GIVEN REQUEST 1:
In the osprey text, which continent is the Osprey not found on?
GIVEN REQUEST 2:
Using the osprey text, say whether each statement agrees with it, and back each yes or no with the words from the text that decide it. (a) The Osprey's wingspan is close to 6 feet. (b) Moosonee can be reached by road. (c) One Osprey was watched near the Grand River in Guelph.
::: PAGE EXTRACT
The Osprey is a large raptor with a wingspan of nearly 6 feet—certainly, an impressive bird to see. And the great thing is that the Osprey may be found in temperate and tropical regions of all continents, except Antarctica. If you live near any expanse of shallow, fish-filled water, including rivers, lakes, ponds, and coastal waterways, you have a good chance of seeing an Osprey. They tolerate human activity.

While traveling in North America, there have often been moments when, despite the reason for my trip, I have been found gazing raptly at one or more Ospreys. One time, we took two of our children on a holiday to Moosonee, just south of James Bay, a town connected only by rail or plane that serves as a gateway to the North. We hoped they would learn a little of life in a small northern community, along with some of the history of the area, and observe interesting wildlife, such as the Beluga whales and local birds. We were staying in a small motel, and our room overlooked the Moose River. As we admired the view, we noticed an Osprey circling high in the sky. The bird put on quite a show for all of us as it searched for fish and then plunged down with its talons stretched out to clutch its prey. The Osprey flew off holding an improbably heavy fish with its feet!

Another time in southwestern Ontario, as I relaxed by the Grand River in Guelph, I watched with awe as an Osprey hovered above the fish it wanted. It is quite amazing to see a bird this size seemingly suspended in mid-air before zooming down for dinner!
::::::
::: RECORD EXTRACTS
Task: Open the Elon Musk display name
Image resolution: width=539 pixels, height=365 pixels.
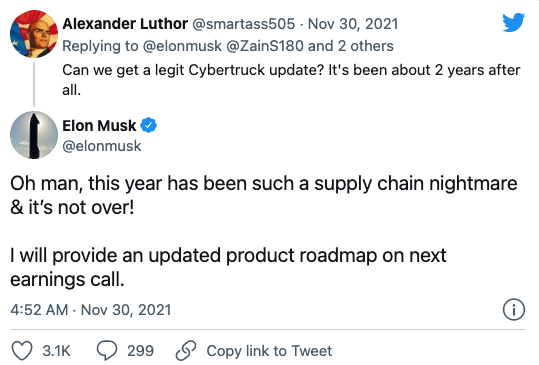Action: (99, 125)
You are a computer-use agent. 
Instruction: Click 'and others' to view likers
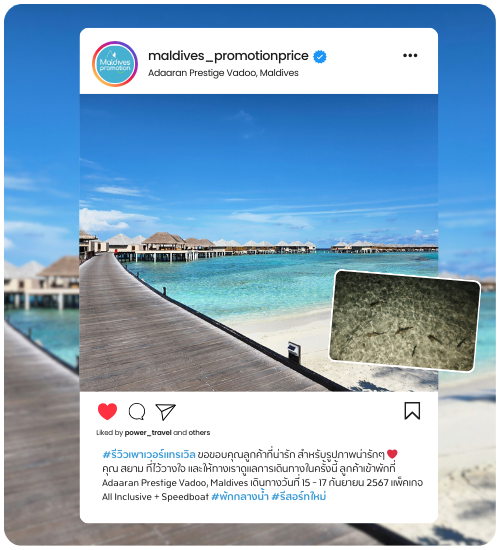click(192, 432)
::::::
CORRECT OUTPUT 1:
Antarctica

CORRECT OUTPUT 2:
(a) Yes: "a wingspan of nearly 6 feet"
(b) No: "a town connected only by rail or plane"
(c) Yes: "as I relaxed by the Grand River in Guelph, I watched with awe as an Osprey hovered above the fish it wanted"